Directions for this task: Carry on the review of Satellite Reign after its last sentence.

Text:
Reviews

Satellite Reign is the proper return of Syndicate

“The sky above the port was the color of television, tuned to a dead channel.” ― William Gibson

It was this opening quote from the novel Neuromancer that shaped my imagination for many years to come. William Gibson’s description of a world where corporations rule, and the citizenry enjoy a melange of cybernetic augmentations that serve both convenience and combat. The “normals” that roam the streets are held under tight oppression by a fully-militarized police force, and an unlikely misfit few had the wherewithal to fight for something better. As an adult, I see some of what Gibson had predicted coming to pass in the real world, but I never lost my love for the soft buzzing of cyberpunk. With one look at Satellite Reign, it’s clear the team at 5 Lives Studios feel the same way.

Collected material:
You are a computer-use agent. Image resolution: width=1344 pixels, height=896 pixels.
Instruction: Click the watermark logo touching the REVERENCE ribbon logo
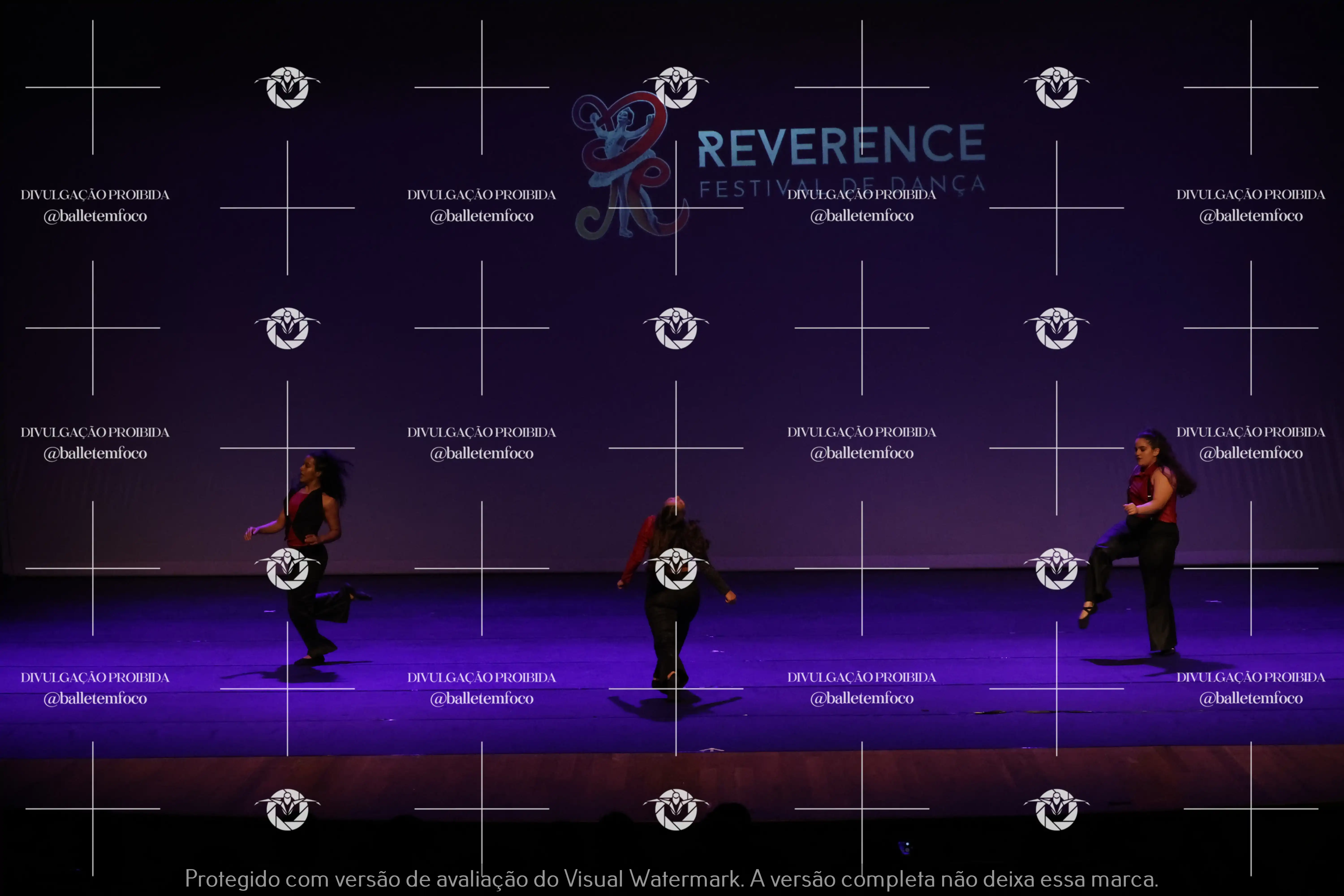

Exercise output:
Satellite Reign is the spiritual successor to Syndicate. Depending if you are an old guy like me or not, you may or may not have played the original title or its sequel, Syndicate Wars, on the PC back in 1993. While there was an EA-powered reboot for the series in 2012 (you can read our review here), it turned the series into a first-person shooter, eschewing all of the tactical roots of its Bullfrog-powered origins. The team at 5 Lives Studios have worked on titles like Grand Theft Auto IV, Darksiders II, Star Wars properties, and yes…the original Syndicate. If there was a team you’d want to create a spiritual successor, this team of five would be the crew to do it.

Satellite Reign is a neon candy dish of color

Satellite Reign is a neon candy dish of color

“Southern California doesn’t know whether to bustle or just strangle itself on the spot.
― Neal Stephenson, Snow Crash

The overall story of Satellite Reign is a simple one. Mega-corporations have seized control of the world government, and full-blown class warfare is rampant and enforced by corporate police. If any of this sounds familiar, that’s because it’s essentially the same concept as Syndicate. Corporations are sweeping up the poor and using them for parts, giving the rich nearly endless life. What’s sad is that this is done in full view of the public, and that’s only the tip of the despicable behavior. You serve as the leader of a new Syndicate bent on changing the power structure of the city, but everything you do after that is up to you.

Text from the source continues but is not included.